▸ Instructions for the task
Each line from the one containing "Instruction: Select route" to the final line of the listing below must be transcribed exactly; all others are left out.

▸ Recorded data
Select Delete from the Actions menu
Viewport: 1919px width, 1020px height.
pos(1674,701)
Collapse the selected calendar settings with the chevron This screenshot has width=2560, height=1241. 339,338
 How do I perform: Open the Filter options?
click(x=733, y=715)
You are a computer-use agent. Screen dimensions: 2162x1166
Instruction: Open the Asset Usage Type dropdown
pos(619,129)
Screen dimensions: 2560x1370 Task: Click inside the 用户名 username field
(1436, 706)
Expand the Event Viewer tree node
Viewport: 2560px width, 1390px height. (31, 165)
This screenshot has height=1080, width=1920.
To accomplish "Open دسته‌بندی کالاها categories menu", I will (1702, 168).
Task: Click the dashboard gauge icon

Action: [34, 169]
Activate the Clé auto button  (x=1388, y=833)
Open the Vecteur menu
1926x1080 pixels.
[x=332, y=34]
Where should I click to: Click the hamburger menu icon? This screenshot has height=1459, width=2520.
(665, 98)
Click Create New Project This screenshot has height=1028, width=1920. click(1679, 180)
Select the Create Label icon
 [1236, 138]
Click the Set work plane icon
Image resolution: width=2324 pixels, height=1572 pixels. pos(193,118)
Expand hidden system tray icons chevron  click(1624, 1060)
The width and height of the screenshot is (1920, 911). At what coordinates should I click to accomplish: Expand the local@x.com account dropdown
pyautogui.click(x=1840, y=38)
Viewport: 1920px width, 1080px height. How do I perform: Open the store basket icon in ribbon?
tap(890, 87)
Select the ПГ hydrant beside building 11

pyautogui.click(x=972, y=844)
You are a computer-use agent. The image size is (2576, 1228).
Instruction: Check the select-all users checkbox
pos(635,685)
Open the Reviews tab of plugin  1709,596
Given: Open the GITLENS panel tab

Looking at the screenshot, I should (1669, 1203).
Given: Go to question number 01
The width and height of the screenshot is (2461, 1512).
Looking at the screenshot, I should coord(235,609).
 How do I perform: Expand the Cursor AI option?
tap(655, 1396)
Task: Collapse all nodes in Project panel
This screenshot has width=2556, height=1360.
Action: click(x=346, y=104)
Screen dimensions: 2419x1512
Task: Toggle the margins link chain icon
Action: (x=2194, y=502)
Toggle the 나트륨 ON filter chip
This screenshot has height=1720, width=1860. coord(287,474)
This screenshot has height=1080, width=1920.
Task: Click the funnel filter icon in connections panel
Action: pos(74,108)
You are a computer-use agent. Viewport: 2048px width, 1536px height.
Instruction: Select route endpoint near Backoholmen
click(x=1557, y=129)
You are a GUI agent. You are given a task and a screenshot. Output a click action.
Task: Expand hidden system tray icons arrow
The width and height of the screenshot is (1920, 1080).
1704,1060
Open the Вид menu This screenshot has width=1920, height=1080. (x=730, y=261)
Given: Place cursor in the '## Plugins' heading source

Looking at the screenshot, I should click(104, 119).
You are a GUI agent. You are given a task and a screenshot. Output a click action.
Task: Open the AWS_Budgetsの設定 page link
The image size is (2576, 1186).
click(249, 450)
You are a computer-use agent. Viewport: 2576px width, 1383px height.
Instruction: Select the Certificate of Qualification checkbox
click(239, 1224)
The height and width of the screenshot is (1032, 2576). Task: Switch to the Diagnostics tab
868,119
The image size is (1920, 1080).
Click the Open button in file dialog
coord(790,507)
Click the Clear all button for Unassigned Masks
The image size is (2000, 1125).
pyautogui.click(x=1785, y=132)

▸ Result
Instruction: Select route endpoint near Backoholmen
click(x=1557, y=129)
You are a GUI agent. You are given a task and a screenshot. Output a click action.
Task: Expand hidden system tray icons arrow
The width and height of the screenshot is (1920, 1080).
1704,1060
Open the Вид menu This screenshot has width=1920, height=1080. (x=730, y=261)
Given: Place cursor in the '## Plugins' heading source

Looking at the screenshot, I should click(104, 119).
You are a GUI agent. You are given a task and a screenshot. Output a click action.
Task: Open the AWS_Budgetsの設定 page link
The image size is (2576, 1186).
click(249, 450)
You are a computer-use agent. Viewport: 2576px width, 1383px height.
Instruction: Select the Certificate of Qualification checkbox
click(239, 1224)
The height and width of the screenshot is (1032, 2576). Task: Switch to the Diagnostics tab
868,119
The image size is (1920, 1080).
Click the Open button in file dialog
coord(790,507)
Click the Clear all button for Unassigned Masks
The image size is (2000, 1125).
pyautogui.click(x=1785, y=132)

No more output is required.